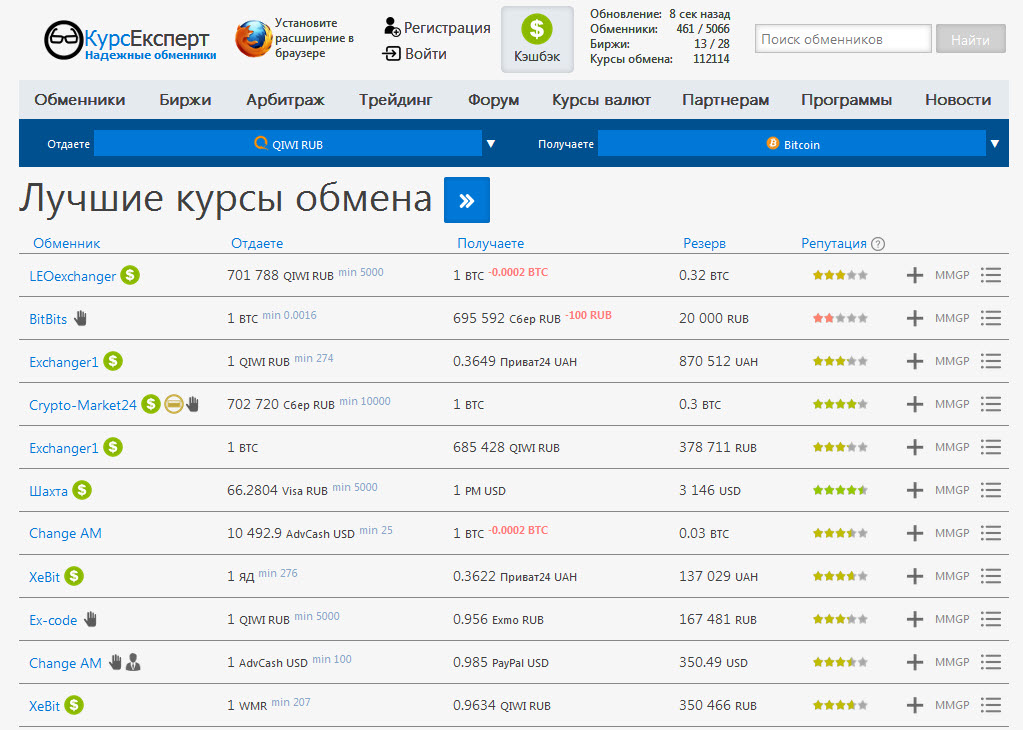This screenshot has height=730, width=1023.
Task: Open the Арбитраж menu item
Action: click(286, 100)
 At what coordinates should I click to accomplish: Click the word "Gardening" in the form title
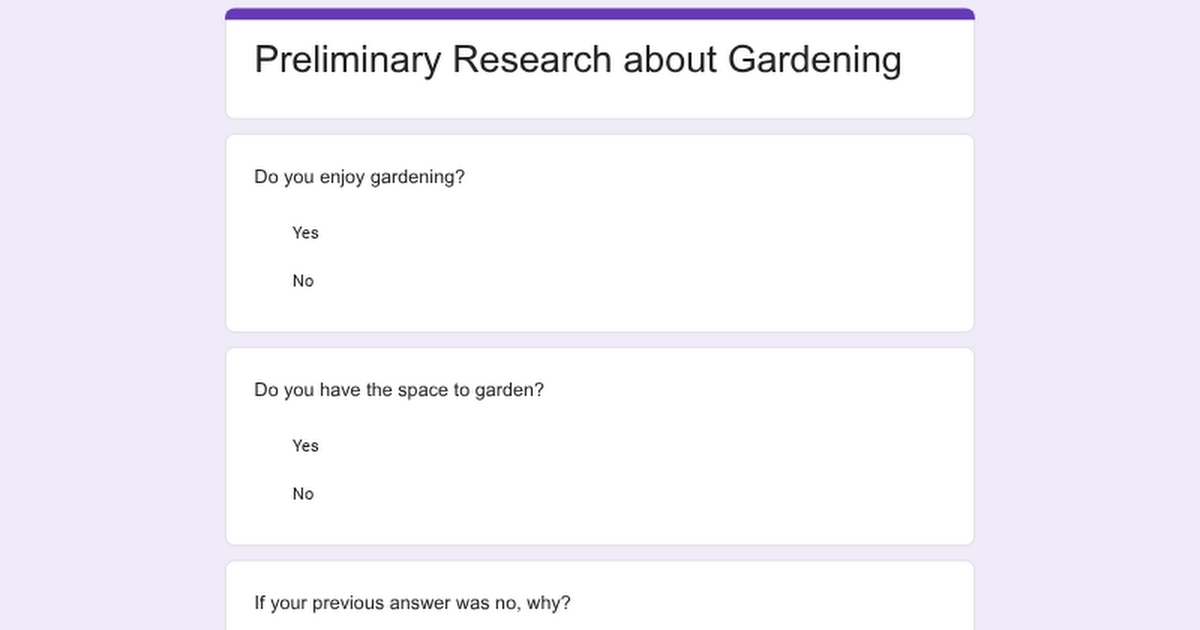point(814,60)
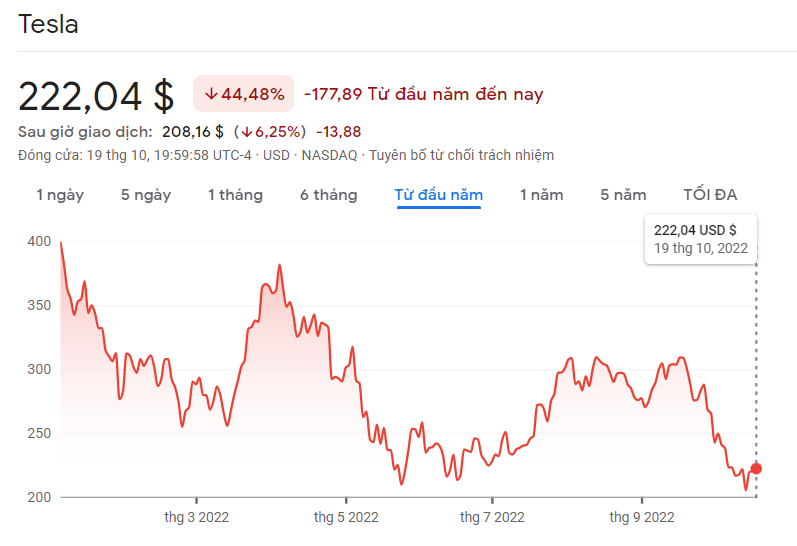Select the "5 ngày" time range
797x546 pixels.
coord(146,195)
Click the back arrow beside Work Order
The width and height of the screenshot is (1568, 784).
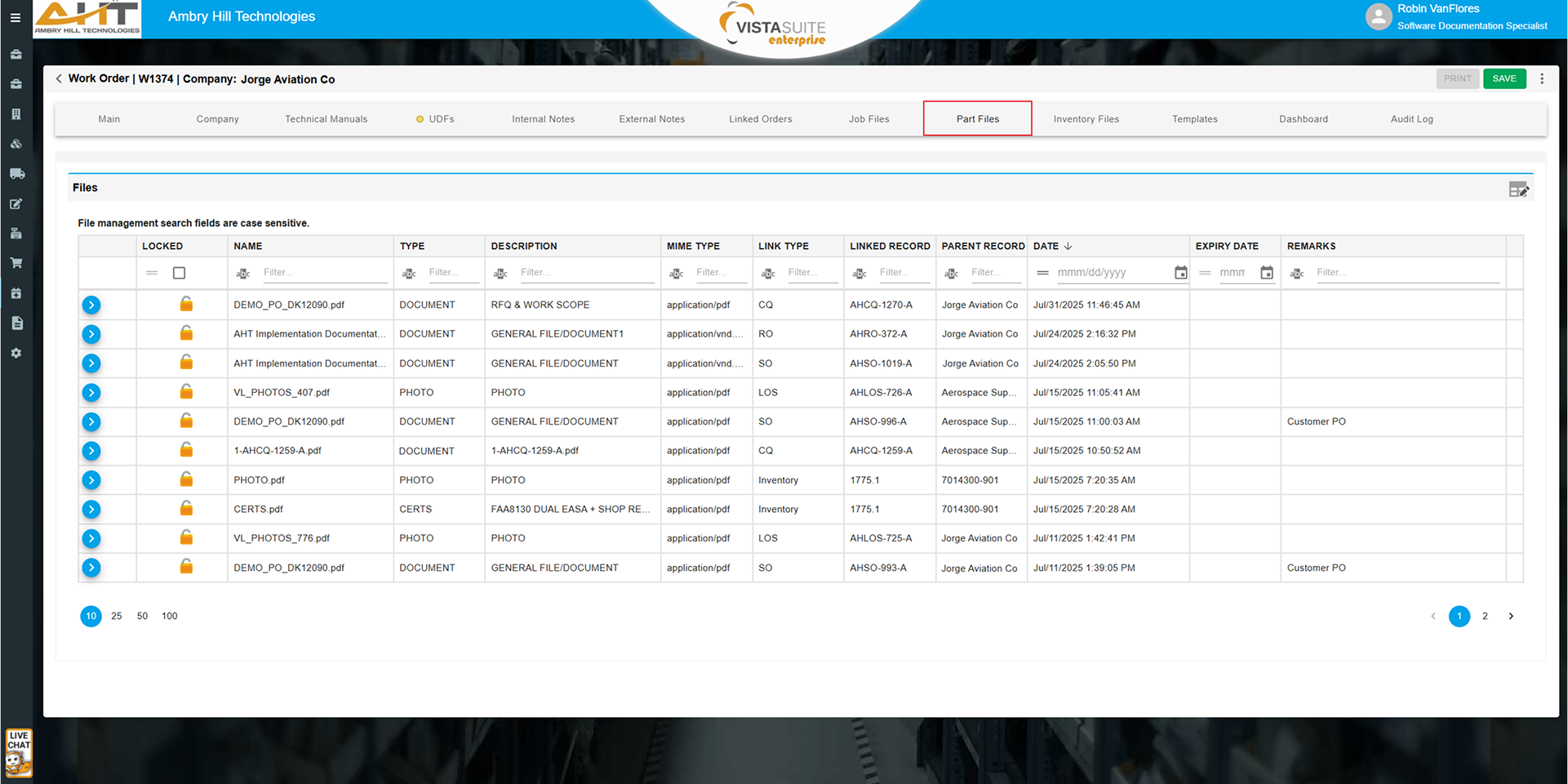(x=59, y=79)
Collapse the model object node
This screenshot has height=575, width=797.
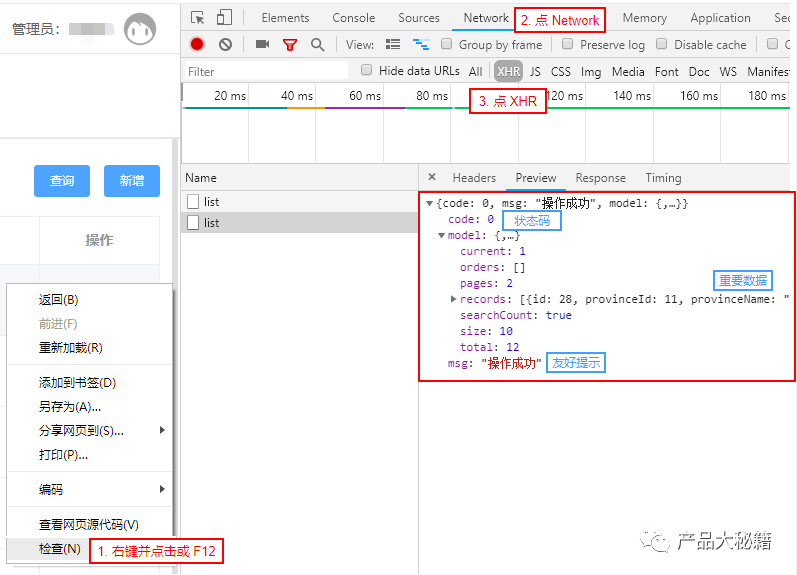point(441,236)
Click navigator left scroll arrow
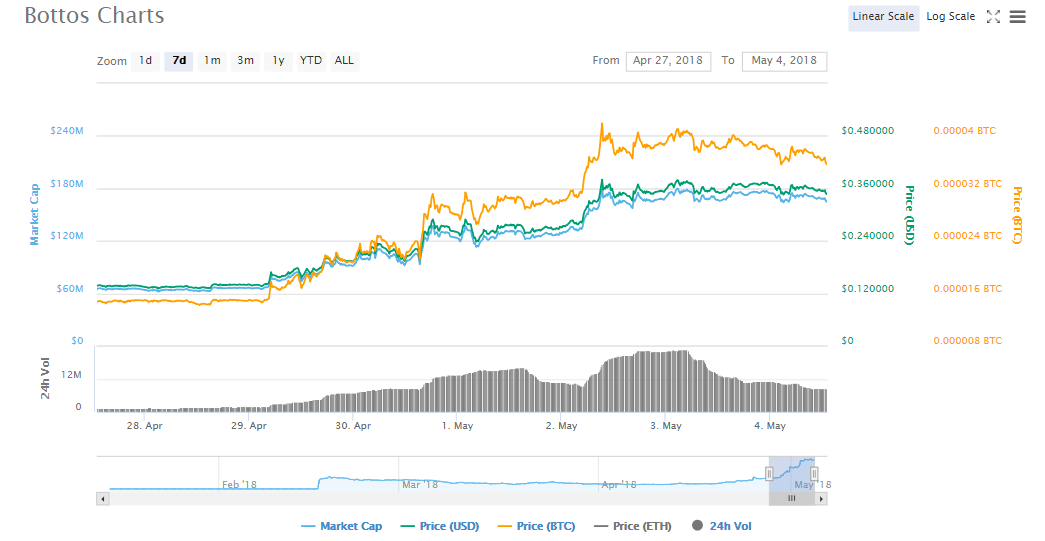 [102, 498]
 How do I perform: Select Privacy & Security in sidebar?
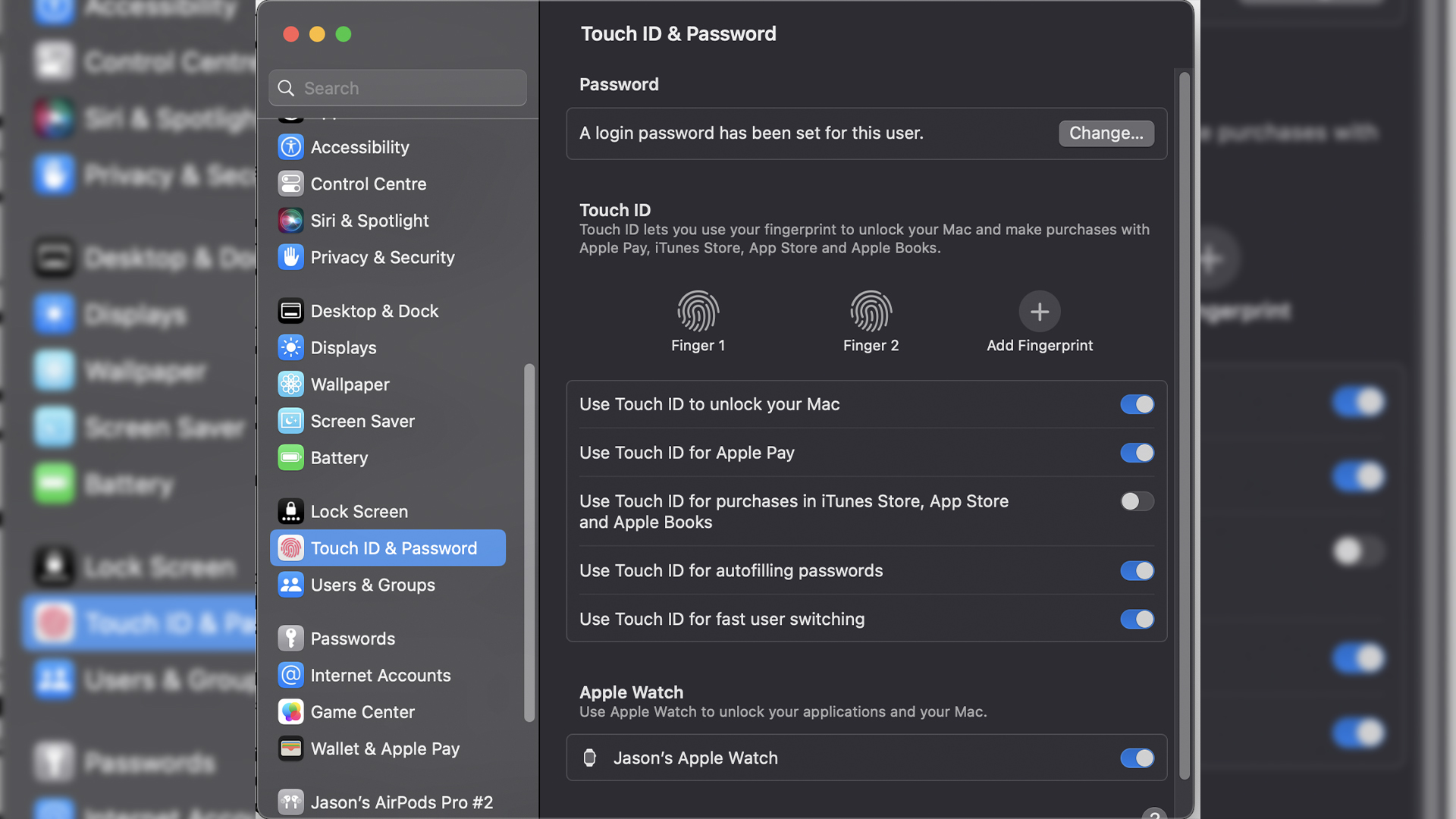coord(382,258)
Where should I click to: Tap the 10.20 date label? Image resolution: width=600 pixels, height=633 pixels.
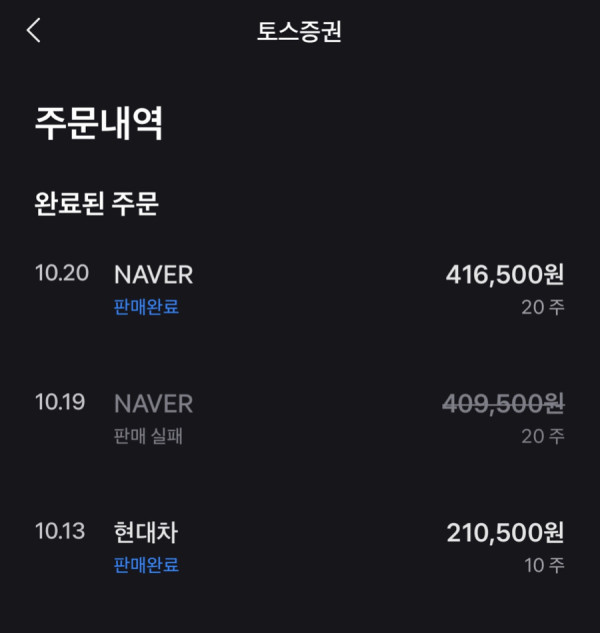click(x=62, y=273)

▬▬▬▬▬▬

The answer should consist only of the lines from the one with "The width and" through the last line of the material above, copied exactly, with no pictures.

The width and height of the screenshot is (1568, 784).
(x=59, y=79)
Collapse the model object node
This screenshot has height=575, width=797.
point(441,236)
Click navigator left scroll arrow
 [102, 498]
 How do I perform: Select Privacy & Security in sidebar?
coord(382,258)
Where should I click to: Tap the 10.20 date label? Image resolution: width=600 pixels, height=633 pixels.
click(x=62, y=273)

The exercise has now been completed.